NASA/"Pale Blue Dot"

The Earth From 4 Billion Miles Out

Keep in mind that in 1977, there were no personal computers, widespread wireless technology was still years in the future, the Internet hadn’t even been invented yet, and Miley Cyrus hadn’t been born. Such a backward time, no?

Nevertheless, science geeks beginning nearly 50 years ago ideated, designed, and created a spaceship that has so far visited the planets Jupiter, Saturn, Uranus, and Neptune, has left the whole caboodle behind, and is still sending signals back to Earth.

And I can’t even get a good, solid broadband signal from Comcast in my home. Something’s amiss, babies.

Anyway, Voyager 1 is zipping along at a shade over 38,000 mph. It’s got enough battery power to continue sending signals back to us for another 11 or so years. After the year 2025, it’ll be on its own, crossing the “interstellar medium” (geekspeak for outer space nowheresville). And just in case some alien dudes and/or dudettes spot it and have the capability to capture it, the forward-thinkers at NASA placed upon it a gold-plated disc containing sounds of various forms of life on Earth, pix of dozens of human societies, a roadmap to the Solar System, and a bunch of other stuff that’ll show all those ETs who we are.

Voyager 1 Golden Disc

Hi. It’s Us, Your Neighbors.

Thankfully, the disc includes no pix of current members of the House of Representatives nor of tailless monkeys like Larry Hart. We’d like to give the rest of the Universe a good first impression of ourselves.

No Sir

Terry Gross ran a repeat interview with Elton John today on her Fresh Air show.

Not that I care all that much about Elton John; I’ve found one or two of his hits bearable but usually his music bores me to tears. So, under normal circs. I would leap for the radio dial to turn the interview off. But I was at the sink washing dishes from last night’s delicious New Year’s Eve lobster dinner (kudos to The Loved One) and so wasn’t able to react like a jungle cat.

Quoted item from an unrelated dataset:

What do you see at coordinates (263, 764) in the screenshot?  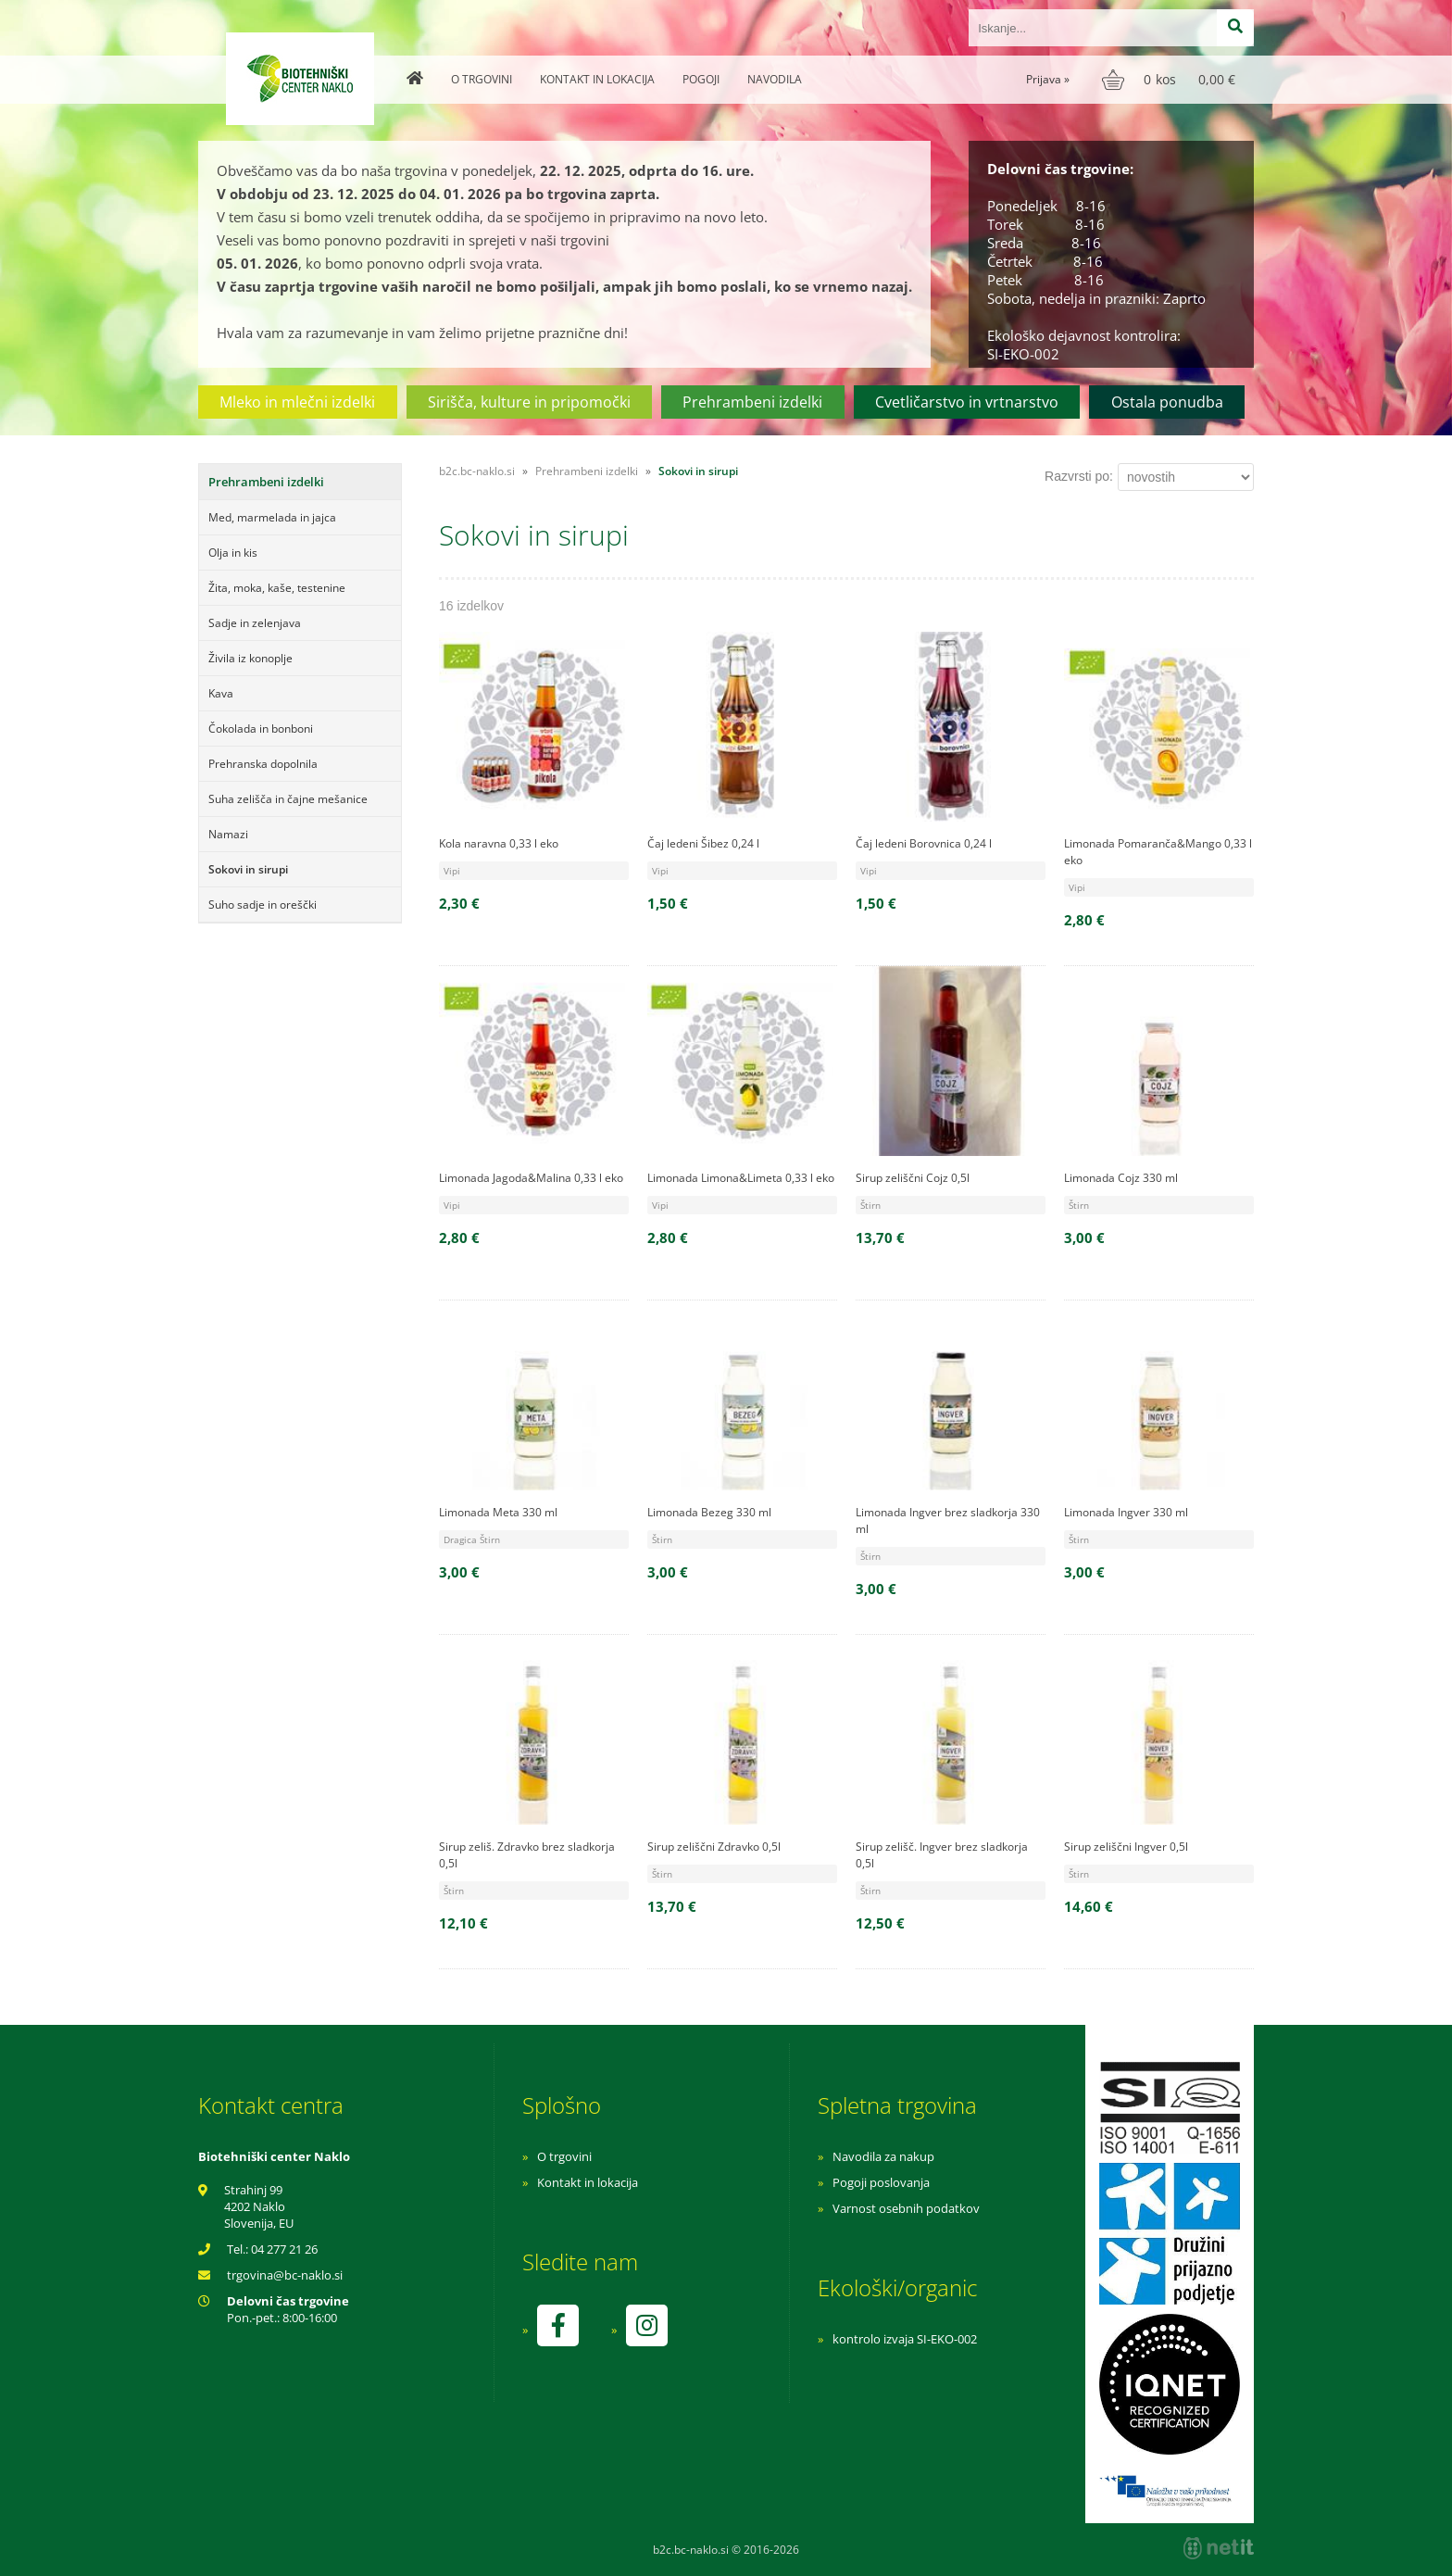 I see `Prehranska dopolnila` at bounding box center [263, 764].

Because of this I heard Gross’s intro to the interview and was mightily pleased when she continually refer to him as, well, Elton John. As opposed to Sir Elton John.

John

Plain Old Elton John, 1975

Loyal readers will know I loath all references to the British empire’s antiquated and money-wasting royalty-cum-class system. You know, queens and princes and earls and lords and all the rest of those interbred goofballs. And something that makes me even more irate is the fascination we Americans have for English royalty and and all those assorted “nobles.” Why any one of us here in this holy land would care a whit about that new brat who was born to the Windsor tribe last year is downright bizarre.

CBS-TV Image

De-Evolved Zoo Denizens Cheer The Arrival Of The Royal Baby

After all, we have our own royalty and nobility here: the Bushes, the Clintons, the Kardashians, and the Cyruses, as examples.

Anyway, I’ve always been a big fan of Terry Gross and today, I’m even more so. I guarantee she omitted the Sir bit intentionally. People refer to other rocks stars by their artificial tiles all the time, witness intros for Sir Paul McCartney or Sir Mick Jagger.

Terry didn’t go down that road and that’s a very cool thing.

As for the interview itself, well, it was pretty much as uninspiring as most of John’s music. He talked about how wonderful all the fellows who died in World War II were, how strong and wonderful his mother was, and how the 1950s were very bad times for a gay kid growing up. I’d bugged out by the 20-minute mark.